# Action item
Only an exact copy of the entries, stripped of pictures, will serve as the answer.

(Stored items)
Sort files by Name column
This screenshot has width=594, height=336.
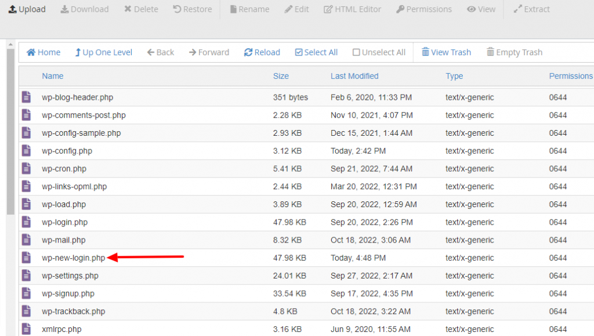click(x=53, y=76)
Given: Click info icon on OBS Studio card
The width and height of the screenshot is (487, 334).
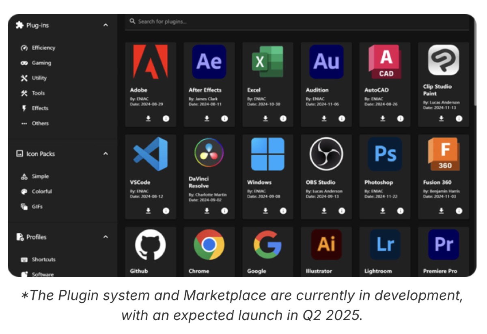Looking at the screenshot, I should (x=342, y=211).
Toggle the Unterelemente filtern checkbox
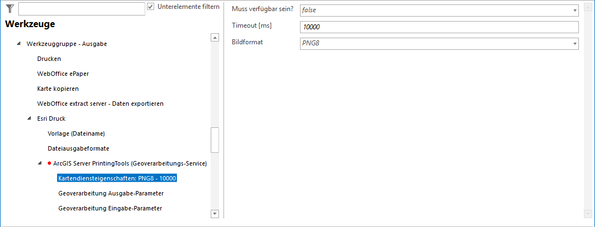This screenshot has width=595, height=227. (150, 7)
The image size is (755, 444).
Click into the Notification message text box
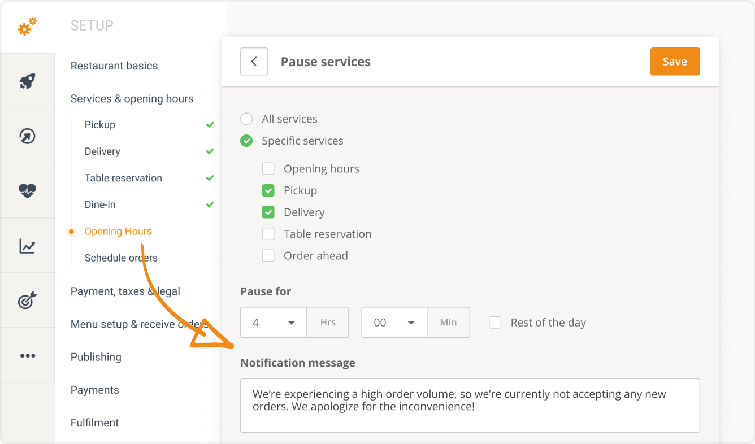click(470, 406)
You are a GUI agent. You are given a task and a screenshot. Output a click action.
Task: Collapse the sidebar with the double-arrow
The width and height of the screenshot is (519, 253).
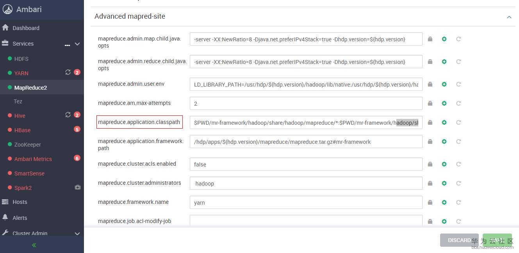coord(34,245)
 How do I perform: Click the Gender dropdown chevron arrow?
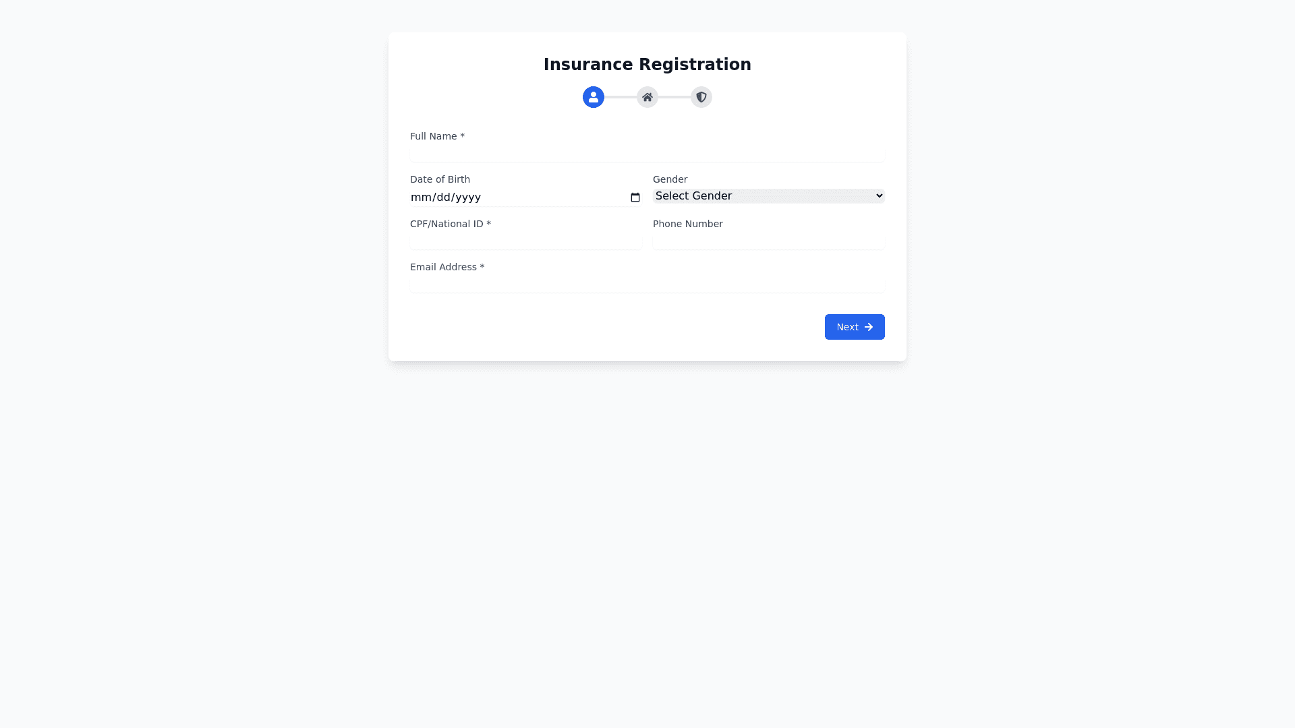(x=879, y=196)
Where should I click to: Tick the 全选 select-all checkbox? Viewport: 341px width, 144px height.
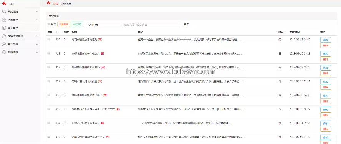pos(49,24)
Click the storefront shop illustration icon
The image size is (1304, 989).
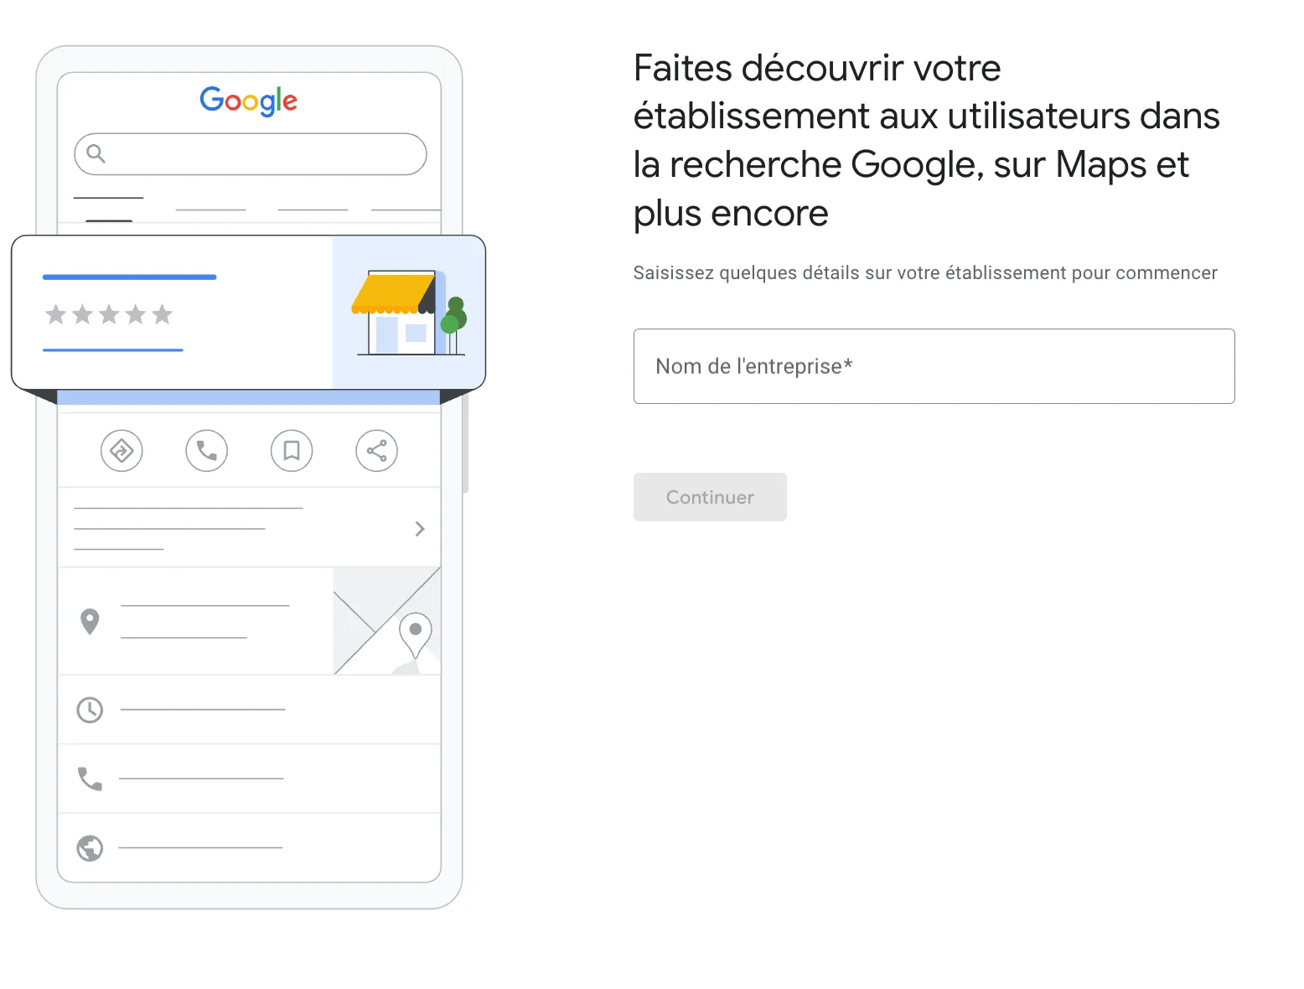[408, 313]
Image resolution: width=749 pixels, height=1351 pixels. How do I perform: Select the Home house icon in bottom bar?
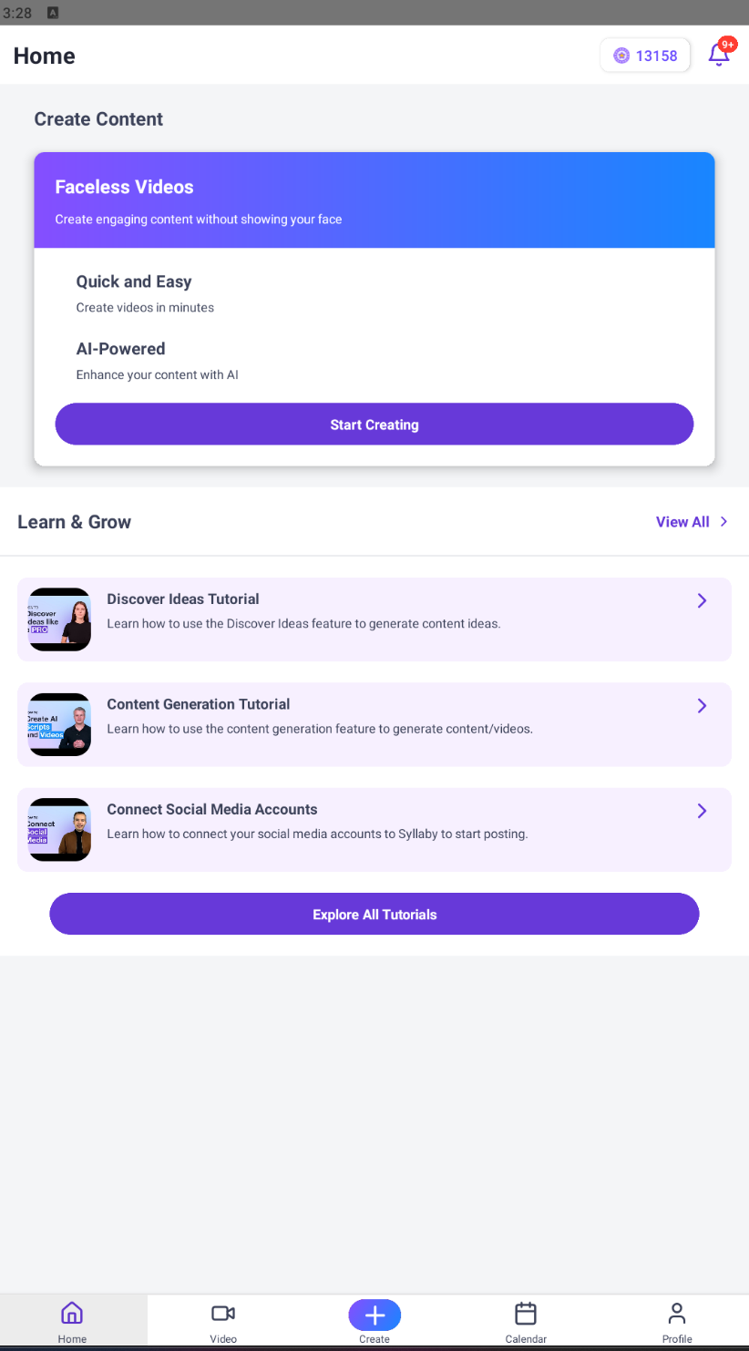coord(72,1313)
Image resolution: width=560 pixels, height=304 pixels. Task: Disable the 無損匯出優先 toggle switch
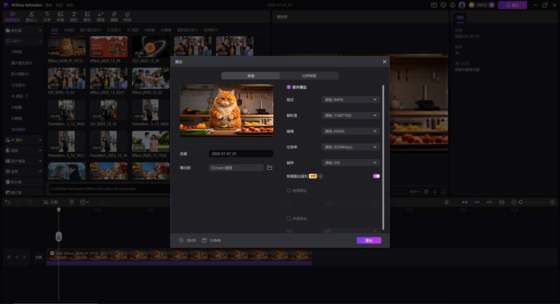click(x=376, y=176)
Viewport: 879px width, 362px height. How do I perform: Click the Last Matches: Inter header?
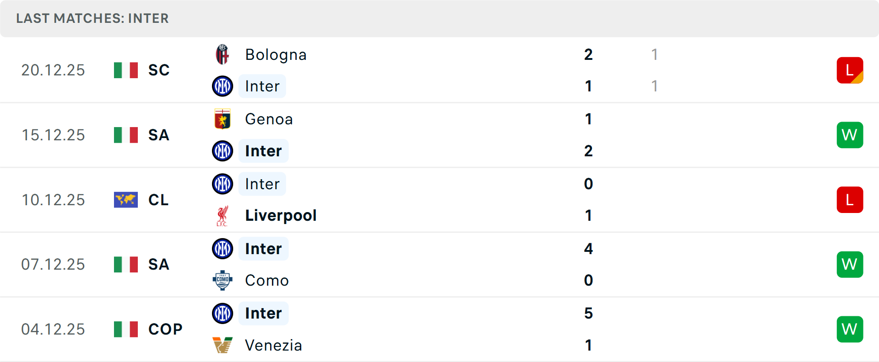coord(92,18)
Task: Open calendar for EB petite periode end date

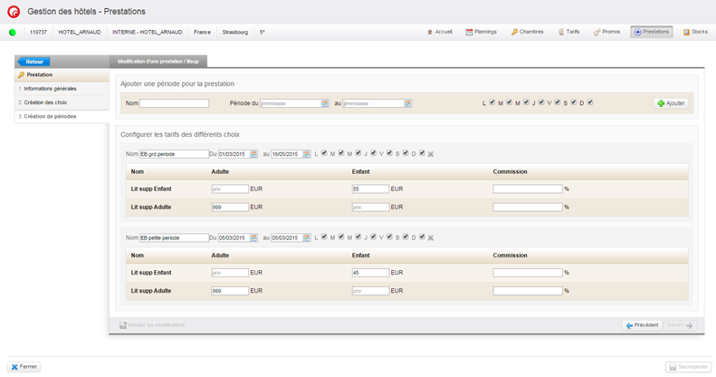Action: (307, 238)
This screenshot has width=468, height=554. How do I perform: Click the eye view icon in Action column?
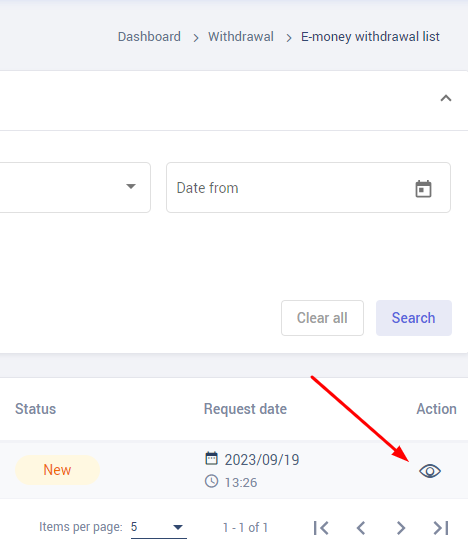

# Answer
Sort files by Name column
This screenshot has width=594, height=336.
click(x=53, y=76)
Given: Click info icon on OBS Studio card
The width and height of the screenshot is (487, 334).
Looking at the screenshot, I should (x=342, y=211).
Toggle the Unterelemente filtern checkbox
This screenshot has width=595, height=227. (150, 7)
The image size is (755, 444).
Click into the Notification message text box
click(470, 406)
You are a GUI agent. You are given a task and a screenshot. Output a click action.
Task: Collapse the sidebar with the double-arrow
The width and height of the screenshot is (519, 253).
coord(34,245)
 How do I perform: Click the Gender dropdown chevron arrow?
(x=879, y=196)
Where should I click to: Tick the 全选 select-all checkbox? Viewport: 341px width, 144px height.
pos(49,24)
Click the storefront shop illustration icon
The image size is (1304, 989).
[408, 313]
Image resolution: width=749 pixels, height=1351 pixels. How do I perform: Select the Home house icon in bottom bar?
coord(72,1313)
Image resolution: width=560 pixels, height=304 pixels. Task: Disable the 無損匯出優先 toggle switch
click(x=376, y=176)
Viewport: 879px width, 362px height. How do I perform: Click the Last Matches: Inter header?
coord(92,18)
Task: Open calendar for EB petite periode end date

Action: (307, 238)
This screenshot has width=468, height=554. How do I perform: Click the eye view icon in Action column?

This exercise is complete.